Ao lado de Jean-Paul Sartre, foi um dos principais representantes do existencialismo francês, influenciando de modo decisivo a visão de mundo da geração de intelectuais rebeldes da época de pós-guerra. Em 1957, Camus foi agraciado com o Prêmio Nobel de Literatura.


Em 1947 Camus publica “A Peste”, uma narrativa simbólica da luta de um médico envolvido nos esforços para conter a epidemia.

Camus destaca a mudança na vida da cidade de Orã, na Argélia, depois que ela foi atingida pela peste transmitida pelos ratos, e que dizimou grande parte da população.

Em 1949 Albert Camus visita o Brasil e é recebido pelo adido cultural francês e pelo escritor e intelectual Oswald de Andrade.


A Peste não é o melhor livro de Camus. O Estrangeiro e A Queda são suas obras-primas, mas é o maior livro da literatura a ter uma epidemia como tema.

Sua contracapa registra que “esse romance destaca a mudança na vida da cidade de Orã depois que ela é atingida por uma terrível peste, transmitida por ratos, que dizima sua população. É inegável a dimensão política deste livro, um dos mais lidos do pós-guerra, uma vez que a cidade assolada pela epidemia lembra a ocupação nazista na França durantes a Segunda Guerra Mundial.


A Peste é uma obra de resistência em todos os sentidos da palavra. Narrado do ponto de vista de um médico envolvido nos esforços para conter a doença, o texto de Albert Camus ressalta a solidariedade, a solidão, a morte e os outros temas fundamentais para a compreensão dos dilemas do homem moderno. ”


Considero que sua leitura continua atual e agora não mais em Orã, mas globalmente, se considerarmos nosso planeta como um globo e não como um plano.

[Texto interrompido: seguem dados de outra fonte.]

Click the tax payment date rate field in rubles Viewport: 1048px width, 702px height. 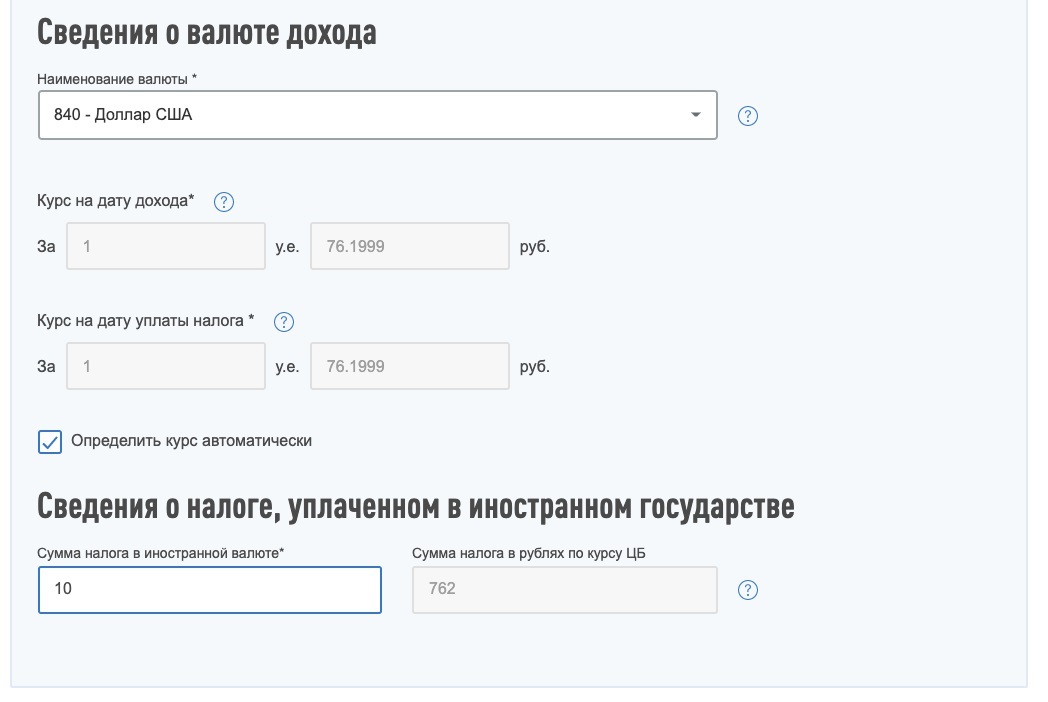click(410, 366)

O impressionante da epidemia é que da mesma forma que surge, ela desaparece sem que os sanitaristas da época pudessem entender como isso ocorreu.


Até ouso a interpretar os crescimentos epidemiológicos das pestes à luz de meu modesto entendimento epidemiológico, que apresento nas linhas que seguem, e que foram desenvolvidas com base em Samuel Pessoa em recente publicação na Folha de São Paulo, 02/08/2020.


De acordo com o raciocínio epidemiológico, uma epidemia para de crescer quando cada pessoa com o vírus transmite somente para uma pessoa (ou menos).

Isso é razoável se cada pessoa portadora do vírus, tomando os cuidados que estão sendo preconizados –uso contínuo de máscara e distanciamento social- transmita o vírus para N pessoas, considerando que todas que encontre sejam suscetíveis à contaminação.

Mas supondo, que já haja uma proporção (ɒ) da população imunizada, a população suscetível de ser contaminada é (1-ɒ). Nessas condições, agora ela será capaz de infectar uma população de N(1-ɒ).


Quando uma pessoa infecta em média uma pessoa, a pandemia para de crescer. E se infectar menos que uma pessoa, começa a declinar. Assim, quando N(1-ɒ), para a média da população for igual, ou menor a 1, a epidemia para de crescer e recua: é a chamada “imunidade de rebanho”.

Em termos de equação a imunidade de rebanho chega quando N(1-ɒ)=1, onde ɒ=proporção da população infectada e imunizada. O limiar da imunidade de rebanho ocorre quando ɒ=1-(1/N).


Mas o Brasil não é Orã. Pela extensão do país, tem-se observado que o N da Covid 19 é 2,5. Se isso for verdadeiro, o limiar da “imunidade de rebanho” é atendido para ɒ=1-(1/2,5) o que dá 0,6. Ou seja 60% (70% se adotado um coeficiente de segurança), supondo que a transmissão de cada portador seja igual ao longo da evolução da epidemia e que esse patamar somente é atingido, por força de campanhas de vacinas e não naturalmente.

Segundo o The New York Times Book Review, trata-se de “obra de tal importância que rejeitá-la seria o mesmo que blasfemar contra a alma humana”.


Li A Peste pela primeira vez em 1986, por indicação de meu mestre Prof. Dr. Edmundo Juarez, que despertou em mim o interesse pelo conhecimento epidemiológico.